_Task directions_
Check every line of the data for the string "Facebook" and copy the ones that have it.

[Collected data]

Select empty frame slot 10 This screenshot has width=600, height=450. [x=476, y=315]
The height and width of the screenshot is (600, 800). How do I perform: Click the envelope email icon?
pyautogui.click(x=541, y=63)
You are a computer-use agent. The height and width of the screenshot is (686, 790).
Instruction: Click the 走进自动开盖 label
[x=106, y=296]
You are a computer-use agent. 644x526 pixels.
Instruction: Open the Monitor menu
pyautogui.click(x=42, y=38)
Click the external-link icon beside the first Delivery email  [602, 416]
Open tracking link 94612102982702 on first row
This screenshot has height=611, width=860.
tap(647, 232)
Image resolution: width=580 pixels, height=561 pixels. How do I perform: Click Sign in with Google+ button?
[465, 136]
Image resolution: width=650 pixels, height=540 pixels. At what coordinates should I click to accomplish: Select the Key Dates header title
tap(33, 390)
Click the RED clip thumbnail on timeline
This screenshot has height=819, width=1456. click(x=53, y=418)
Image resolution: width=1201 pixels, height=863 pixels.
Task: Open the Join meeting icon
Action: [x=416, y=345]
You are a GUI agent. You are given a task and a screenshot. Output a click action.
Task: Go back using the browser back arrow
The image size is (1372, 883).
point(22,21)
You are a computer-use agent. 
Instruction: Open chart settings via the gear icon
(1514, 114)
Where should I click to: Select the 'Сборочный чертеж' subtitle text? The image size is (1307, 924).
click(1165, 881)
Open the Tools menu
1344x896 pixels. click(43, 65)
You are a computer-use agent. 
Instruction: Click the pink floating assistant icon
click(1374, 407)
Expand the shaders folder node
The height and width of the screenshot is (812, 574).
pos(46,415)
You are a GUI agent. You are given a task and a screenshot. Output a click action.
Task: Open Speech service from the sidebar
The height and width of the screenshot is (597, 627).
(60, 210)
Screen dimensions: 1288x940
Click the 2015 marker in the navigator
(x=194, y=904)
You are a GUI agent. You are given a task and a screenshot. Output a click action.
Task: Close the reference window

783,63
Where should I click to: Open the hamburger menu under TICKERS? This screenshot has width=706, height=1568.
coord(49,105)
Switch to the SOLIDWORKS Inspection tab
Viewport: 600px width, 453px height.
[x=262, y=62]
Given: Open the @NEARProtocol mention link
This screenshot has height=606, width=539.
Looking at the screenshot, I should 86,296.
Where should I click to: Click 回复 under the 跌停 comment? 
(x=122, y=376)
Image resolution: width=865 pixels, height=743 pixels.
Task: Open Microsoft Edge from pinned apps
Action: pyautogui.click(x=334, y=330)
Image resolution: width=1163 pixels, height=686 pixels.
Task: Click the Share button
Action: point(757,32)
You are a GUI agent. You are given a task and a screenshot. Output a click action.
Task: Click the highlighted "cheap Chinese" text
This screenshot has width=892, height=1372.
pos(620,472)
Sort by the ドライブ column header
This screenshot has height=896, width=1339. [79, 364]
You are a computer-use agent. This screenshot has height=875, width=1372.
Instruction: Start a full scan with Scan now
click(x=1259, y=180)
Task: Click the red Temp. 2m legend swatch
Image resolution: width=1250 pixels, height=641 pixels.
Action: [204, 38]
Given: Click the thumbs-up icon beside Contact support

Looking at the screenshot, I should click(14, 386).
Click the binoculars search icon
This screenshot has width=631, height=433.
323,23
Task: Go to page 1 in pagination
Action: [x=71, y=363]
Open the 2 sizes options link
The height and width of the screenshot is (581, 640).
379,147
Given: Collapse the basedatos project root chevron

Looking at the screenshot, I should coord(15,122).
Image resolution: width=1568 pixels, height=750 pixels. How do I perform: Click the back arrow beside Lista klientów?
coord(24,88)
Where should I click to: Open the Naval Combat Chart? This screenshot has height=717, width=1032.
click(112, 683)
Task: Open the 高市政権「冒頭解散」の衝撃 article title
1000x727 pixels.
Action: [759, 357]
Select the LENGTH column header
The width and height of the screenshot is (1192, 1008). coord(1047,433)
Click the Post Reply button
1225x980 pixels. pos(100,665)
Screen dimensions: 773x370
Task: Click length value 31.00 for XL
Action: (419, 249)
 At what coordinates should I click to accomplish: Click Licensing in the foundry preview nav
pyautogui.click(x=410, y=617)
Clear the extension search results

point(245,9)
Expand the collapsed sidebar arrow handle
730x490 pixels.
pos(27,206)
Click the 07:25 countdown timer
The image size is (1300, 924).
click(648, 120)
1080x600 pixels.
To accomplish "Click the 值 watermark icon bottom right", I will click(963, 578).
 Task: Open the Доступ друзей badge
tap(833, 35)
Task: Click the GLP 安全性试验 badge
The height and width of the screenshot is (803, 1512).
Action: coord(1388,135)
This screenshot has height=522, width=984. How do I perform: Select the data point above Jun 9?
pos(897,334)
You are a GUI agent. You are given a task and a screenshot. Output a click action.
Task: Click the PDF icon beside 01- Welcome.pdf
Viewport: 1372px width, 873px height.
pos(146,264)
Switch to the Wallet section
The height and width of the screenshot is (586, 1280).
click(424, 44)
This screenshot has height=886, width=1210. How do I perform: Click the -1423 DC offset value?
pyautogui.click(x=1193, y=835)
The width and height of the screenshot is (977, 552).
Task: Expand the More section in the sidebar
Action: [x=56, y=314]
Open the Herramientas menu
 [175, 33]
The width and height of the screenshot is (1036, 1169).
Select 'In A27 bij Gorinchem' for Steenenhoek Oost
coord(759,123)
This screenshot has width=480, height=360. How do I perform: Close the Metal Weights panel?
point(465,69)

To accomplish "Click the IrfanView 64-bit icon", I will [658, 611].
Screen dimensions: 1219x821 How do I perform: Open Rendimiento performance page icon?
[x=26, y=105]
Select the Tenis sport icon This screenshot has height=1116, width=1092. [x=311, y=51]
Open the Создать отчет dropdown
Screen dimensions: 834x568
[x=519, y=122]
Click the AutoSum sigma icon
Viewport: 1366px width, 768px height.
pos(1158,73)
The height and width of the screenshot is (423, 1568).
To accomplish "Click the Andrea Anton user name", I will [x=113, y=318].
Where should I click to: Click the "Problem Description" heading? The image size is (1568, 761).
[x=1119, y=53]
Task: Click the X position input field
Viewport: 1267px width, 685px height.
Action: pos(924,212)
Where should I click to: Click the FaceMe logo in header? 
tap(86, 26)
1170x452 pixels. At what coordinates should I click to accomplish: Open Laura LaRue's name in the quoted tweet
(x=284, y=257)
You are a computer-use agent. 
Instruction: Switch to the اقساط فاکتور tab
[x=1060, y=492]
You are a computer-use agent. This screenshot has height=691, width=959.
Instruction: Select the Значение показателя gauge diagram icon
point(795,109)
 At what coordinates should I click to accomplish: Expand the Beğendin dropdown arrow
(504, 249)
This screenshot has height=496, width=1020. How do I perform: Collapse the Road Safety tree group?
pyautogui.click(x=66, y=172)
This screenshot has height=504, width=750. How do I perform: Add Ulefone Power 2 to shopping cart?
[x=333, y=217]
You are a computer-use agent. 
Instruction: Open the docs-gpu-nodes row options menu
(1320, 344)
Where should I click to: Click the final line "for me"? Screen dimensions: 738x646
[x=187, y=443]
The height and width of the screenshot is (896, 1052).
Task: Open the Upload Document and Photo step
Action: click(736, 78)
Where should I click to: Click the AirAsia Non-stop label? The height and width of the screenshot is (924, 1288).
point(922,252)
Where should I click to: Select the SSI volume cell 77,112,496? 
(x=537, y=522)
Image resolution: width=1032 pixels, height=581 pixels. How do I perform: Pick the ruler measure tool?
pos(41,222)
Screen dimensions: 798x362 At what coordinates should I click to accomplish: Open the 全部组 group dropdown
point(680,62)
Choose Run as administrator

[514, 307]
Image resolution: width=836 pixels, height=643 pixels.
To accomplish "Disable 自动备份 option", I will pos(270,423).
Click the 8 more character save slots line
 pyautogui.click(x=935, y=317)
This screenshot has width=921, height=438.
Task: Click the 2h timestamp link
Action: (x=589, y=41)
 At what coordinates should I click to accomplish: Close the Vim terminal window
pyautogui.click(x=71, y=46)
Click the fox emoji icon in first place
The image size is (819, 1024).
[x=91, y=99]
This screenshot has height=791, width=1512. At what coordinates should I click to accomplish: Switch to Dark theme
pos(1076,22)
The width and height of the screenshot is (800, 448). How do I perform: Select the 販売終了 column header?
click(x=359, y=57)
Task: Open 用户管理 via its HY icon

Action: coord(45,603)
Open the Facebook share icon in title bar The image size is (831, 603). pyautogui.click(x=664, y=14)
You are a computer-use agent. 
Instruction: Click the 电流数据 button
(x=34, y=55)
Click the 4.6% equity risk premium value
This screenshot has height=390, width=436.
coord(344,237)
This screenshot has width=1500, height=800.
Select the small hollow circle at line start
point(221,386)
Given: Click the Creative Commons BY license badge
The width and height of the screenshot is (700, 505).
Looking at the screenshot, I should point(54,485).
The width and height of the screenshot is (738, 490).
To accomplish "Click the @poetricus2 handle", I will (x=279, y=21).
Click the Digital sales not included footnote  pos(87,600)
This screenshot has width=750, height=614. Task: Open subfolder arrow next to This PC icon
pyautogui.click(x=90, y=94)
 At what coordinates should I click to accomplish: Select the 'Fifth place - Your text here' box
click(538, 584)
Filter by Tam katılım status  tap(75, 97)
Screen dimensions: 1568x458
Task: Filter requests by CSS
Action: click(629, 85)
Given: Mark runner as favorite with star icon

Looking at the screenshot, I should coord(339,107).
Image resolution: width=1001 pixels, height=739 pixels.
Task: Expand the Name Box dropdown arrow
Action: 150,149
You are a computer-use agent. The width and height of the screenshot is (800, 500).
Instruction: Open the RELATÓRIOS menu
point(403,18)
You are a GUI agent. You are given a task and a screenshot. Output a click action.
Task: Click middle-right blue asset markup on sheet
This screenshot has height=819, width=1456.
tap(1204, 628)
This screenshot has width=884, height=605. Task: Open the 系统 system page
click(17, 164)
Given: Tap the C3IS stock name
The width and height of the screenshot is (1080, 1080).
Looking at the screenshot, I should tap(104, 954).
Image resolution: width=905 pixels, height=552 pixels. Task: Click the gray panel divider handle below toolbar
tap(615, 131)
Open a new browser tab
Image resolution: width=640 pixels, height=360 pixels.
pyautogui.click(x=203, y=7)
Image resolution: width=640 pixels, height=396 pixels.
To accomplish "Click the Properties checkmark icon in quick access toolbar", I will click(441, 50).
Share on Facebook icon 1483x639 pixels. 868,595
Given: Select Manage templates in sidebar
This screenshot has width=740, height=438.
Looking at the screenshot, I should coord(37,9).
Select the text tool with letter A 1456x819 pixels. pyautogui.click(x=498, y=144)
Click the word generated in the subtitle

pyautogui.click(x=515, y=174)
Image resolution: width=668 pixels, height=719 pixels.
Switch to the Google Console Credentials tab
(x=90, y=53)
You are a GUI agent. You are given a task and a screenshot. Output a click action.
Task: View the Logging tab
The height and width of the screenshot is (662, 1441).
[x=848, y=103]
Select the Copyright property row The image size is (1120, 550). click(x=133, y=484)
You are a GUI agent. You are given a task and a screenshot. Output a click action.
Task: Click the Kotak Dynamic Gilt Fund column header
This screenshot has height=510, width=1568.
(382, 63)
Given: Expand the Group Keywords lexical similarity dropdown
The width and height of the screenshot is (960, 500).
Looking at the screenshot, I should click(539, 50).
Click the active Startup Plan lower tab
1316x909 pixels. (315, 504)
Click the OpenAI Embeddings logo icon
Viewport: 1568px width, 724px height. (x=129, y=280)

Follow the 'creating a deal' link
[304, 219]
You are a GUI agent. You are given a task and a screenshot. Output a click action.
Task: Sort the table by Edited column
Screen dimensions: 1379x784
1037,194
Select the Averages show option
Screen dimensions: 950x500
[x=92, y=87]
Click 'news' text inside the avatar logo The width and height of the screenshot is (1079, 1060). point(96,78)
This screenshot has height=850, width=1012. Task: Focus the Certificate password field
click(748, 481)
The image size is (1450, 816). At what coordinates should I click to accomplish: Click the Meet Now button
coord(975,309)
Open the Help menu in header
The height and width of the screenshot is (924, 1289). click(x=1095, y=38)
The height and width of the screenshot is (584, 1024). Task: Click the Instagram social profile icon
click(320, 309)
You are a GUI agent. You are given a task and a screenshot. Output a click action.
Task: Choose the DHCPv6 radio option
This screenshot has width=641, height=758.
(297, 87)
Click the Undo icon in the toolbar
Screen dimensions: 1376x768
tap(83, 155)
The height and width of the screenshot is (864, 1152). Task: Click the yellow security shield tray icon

_Your response_
Open the Facebook share icon in title bar The image size is (831, 603). pyautogui.click(x=664, y=14)
Share on Facebook icon 1483x639 pixels. 868,595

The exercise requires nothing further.